Like my base assumption is that she's wrong. If you think the PMC is an actual class then you're also only one step away from 🤡

https://twitter.com/jacob__posts/status/1367492298783744001?s=19

      • RedDawn [he/him]
        ·
        4 years ago

        PMC isn’t really a class, especially not in the way that it’s traditionally formulated which includes teachers, nurses etc.

      • snackage [he/him]
        hexagon
        ·
        edit-2
        4 years ago

        You either have to sell your labour to survive or you don't. You either control the means of production or you don't.

        If you were fired right now and after four years and you're homeless then you're Proletariat. Even a division manager, the prototype of Professional Manager, didn't work for four years he'd be on the street.

        The PMC are just members of the proletariat that are afforded a higher standard of living by the bourgeoisie in exchange for managing the day to day of their capital. This higher living standard will be stripped away due to the falling rate of profit. The capitalist won't want to afford them.

        • GrandAyatollaLenin [he/him,comrade/them]
          ·
          4 years ago

          For the sake of Allah, read some actual fucking theory.

          Peasants, nobility, intelligentsia, etc were all considered classes.
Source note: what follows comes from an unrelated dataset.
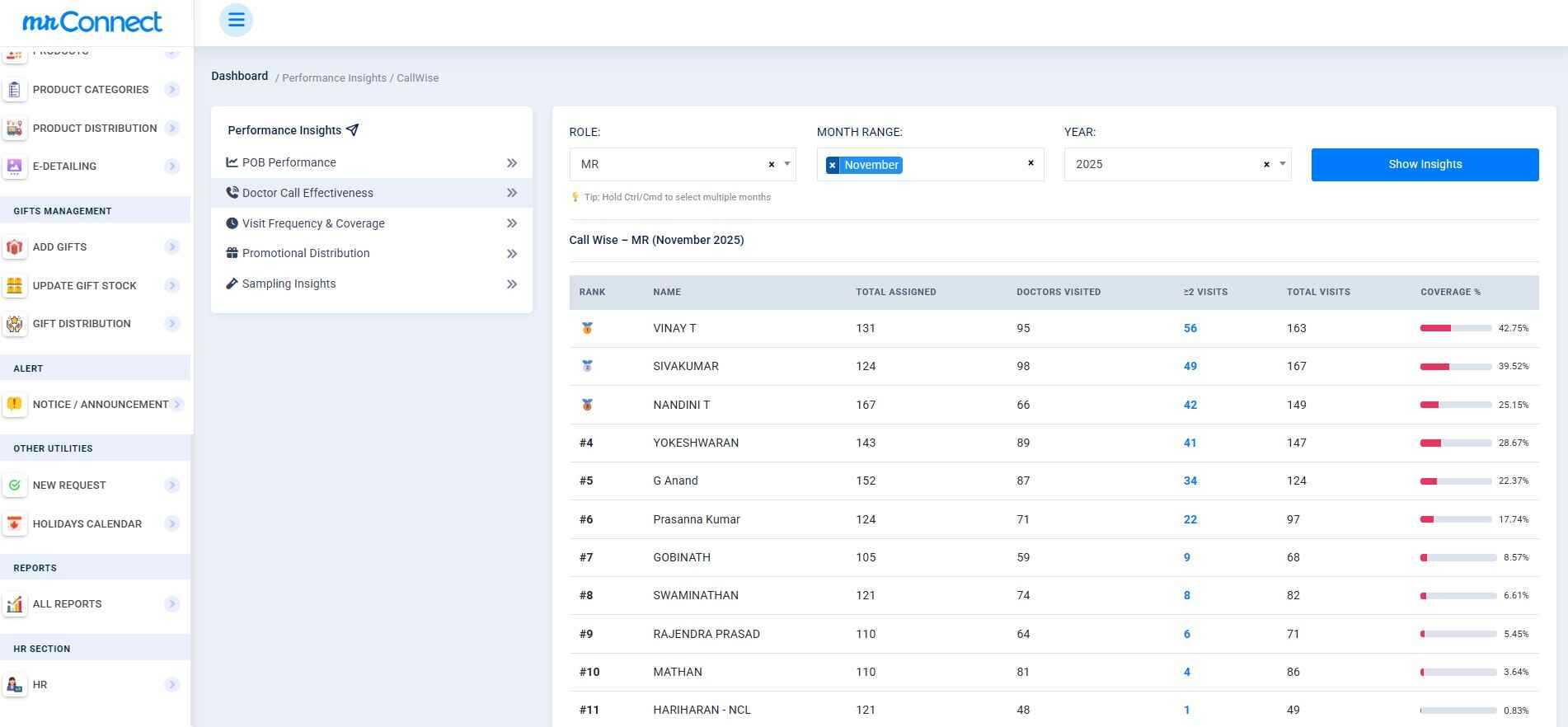Open POB Performance insights
The image size is (1568, 727).
pyautogui.click(x=289, y=163)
Relations to the means of production are not binary.

          Psasants owned the means of production, but still relied on their own labour. That's different than the Bourgeoisie and Proletarians. Nobility owned means of production, but in a different way and of a different type than bourgeoisie. Even slave owners were considered a different class.

          Managing workers doesn't make a business owner a worker. If you manage workers as a non business owner, on behalf of the owner, you're still closer to the bourgeoisie than the workers.

            • GrandAyatollaLenin [he/him,comrade/them]
              ·
              4 years ago

              In true Feudalism, they usually did not. However, they were secure in their possession of the land and inherited it generationally, so it was similar in practice.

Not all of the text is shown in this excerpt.